Frequently asked questions
- What is a strangle on ACI?
- A strangle on ACI is the strangle strategy applied to ACI (stock). The strategy is structurally neutral / high-volatility (long premium, OTM): A long strangle buys an OTM call and an OTM put at offset strikes, cheaper than a straddle but requiring a larger underlying move to profit since both wings start out-of-the-money. With ACI stock trading near $16.49, the strikes shown on this page are snapped to the nearest listed ACI chain strike and the premiums come straight from the end-of-day bid/ask midpoint.
- How are ACI strangle max profit and max loss calculated?

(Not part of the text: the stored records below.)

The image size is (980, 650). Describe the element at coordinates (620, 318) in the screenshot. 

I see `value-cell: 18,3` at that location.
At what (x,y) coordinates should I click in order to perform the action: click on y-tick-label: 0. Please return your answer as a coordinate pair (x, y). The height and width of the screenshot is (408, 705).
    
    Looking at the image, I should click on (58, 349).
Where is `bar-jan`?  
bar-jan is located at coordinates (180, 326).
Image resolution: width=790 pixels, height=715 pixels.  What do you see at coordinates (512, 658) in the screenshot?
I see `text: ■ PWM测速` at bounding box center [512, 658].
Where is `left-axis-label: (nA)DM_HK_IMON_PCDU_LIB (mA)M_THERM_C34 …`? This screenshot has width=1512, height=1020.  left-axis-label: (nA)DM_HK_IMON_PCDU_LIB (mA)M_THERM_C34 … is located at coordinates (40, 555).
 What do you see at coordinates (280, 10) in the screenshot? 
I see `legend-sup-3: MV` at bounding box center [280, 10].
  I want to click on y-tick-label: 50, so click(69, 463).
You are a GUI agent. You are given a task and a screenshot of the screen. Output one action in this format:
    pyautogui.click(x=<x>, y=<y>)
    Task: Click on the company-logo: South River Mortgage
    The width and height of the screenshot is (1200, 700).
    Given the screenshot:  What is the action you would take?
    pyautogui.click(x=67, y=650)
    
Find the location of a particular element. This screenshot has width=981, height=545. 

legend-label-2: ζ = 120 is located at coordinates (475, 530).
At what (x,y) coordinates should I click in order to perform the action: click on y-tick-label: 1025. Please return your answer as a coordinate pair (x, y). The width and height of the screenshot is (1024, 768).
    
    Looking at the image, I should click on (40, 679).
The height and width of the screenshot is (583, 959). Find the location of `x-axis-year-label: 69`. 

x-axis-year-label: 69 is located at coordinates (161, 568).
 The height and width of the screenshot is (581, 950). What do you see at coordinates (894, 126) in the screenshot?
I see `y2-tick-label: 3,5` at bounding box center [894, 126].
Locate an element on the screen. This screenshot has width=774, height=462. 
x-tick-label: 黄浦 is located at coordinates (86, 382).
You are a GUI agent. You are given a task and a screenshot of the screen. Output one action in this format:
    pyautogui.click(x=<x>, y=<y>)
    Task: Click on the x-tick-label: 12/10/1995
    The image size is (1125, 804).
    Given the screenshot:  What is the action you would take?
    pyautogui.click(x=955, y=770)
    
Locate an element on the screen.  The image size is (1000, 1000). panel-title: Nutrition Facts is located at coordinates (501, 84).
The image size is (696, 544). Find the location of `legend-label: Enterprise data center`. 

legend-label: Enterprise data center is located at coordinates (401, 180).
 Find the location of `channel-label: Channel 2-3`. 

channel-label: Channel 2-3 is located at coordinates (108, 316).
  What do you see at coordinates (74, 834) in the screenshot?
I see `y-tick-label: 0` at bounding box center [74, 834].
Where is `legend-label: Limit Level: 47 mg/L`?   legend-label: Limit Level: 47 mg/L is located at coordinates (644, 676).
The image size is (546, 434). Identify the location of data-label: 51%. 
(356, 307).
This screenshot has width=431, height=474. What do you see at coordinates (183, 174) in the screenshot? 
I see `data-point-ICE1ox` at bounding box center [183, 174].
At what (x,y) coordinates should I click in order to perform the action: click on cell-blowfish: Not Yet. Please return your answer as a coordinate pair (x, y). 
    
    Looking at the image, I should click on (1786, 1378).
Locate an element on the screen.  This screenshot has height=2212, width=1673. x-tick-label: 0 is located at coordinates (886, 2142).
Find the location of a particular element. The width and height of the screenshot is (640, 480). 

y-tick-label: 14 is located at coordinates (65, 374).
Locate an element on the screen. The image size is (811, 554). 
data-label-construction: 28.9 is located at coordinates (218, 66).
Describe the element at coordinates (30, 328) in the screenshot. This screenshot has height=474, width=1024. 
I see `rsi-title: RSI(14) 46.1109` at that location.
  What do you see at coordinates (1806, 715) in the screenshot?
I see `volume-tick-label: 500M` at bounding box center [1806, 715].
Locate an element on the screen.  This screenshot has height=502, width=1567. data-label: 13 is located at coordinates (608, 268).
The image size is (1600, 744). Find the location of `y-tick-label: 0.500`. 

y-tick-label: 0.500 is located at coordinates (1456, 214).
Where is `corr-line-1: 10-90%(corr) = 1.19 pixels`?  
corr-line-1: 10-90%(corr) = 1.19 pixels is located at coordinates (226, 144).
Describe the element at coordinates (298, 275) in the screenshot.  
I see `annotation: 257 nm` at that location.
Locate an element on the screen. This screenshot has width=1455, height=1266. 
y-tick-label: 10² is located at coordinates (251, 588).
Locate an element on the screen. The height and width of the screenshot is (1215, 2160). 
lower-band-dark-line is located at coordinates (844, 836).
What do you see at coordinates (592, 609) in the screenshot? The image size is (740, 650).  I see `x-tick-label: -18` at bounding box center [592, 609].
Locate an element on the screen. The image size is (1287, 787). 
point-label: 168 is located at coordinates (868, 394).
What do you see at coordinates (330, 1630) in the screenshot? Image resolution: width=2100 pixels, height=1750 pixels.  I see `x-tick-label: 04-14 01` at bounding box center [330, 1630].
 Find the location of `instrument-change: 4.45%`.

- Upside max profit is unbounded; downside max profit is bounded at the put strike minus the combined debit (reached at zero). Max loss equals the combined debit times 100 (reached anywhere between the two OTM strikes). Two breakevens at call-strike plus debit and put-strike minus debit. For the ACI strangle priced from the end-of-day chain at a 30-day expiry (ATM IV 31.00%), the computed maximum profit is unbounded per contract and the computed maximum loss is -$67.50 per contract. Live intraday quotes will differ as the chain moves through the trading session.
- What is the breakeven for a ACI strangle?
- The breakeven for the ACI strangle priced on this page is roughly $15.33 and $17.68 at expiration, derived from end-of-day chain premiums. Breakeven is the underlying price at which the strategy's P&L crosses zero ignoring transaction costs and assignment risk. The current ACI market-implied 1-standard-deviation expected move is approximately 8.89%; if the move sits well outside the breakeven distance, the structure's risk-reward becomes correspondingly tighter.
- When should you consider a strangle on ACI?
- Strangles on ACI are the cheaper cousin of the straddle - traders use them when they want a large directional move but are willing to give up the inner-strike sensitivity in exchange for a lower up-front debit on the ACI chain.
- How does current ACI implied volatility affect this strangle?
- ACI ATM IV is at 31.00% with IV rank near 49.63%, which is mid-range against its 1-year history. Strategy selection depends more on directional thesis and expected move than on a strong IV signal.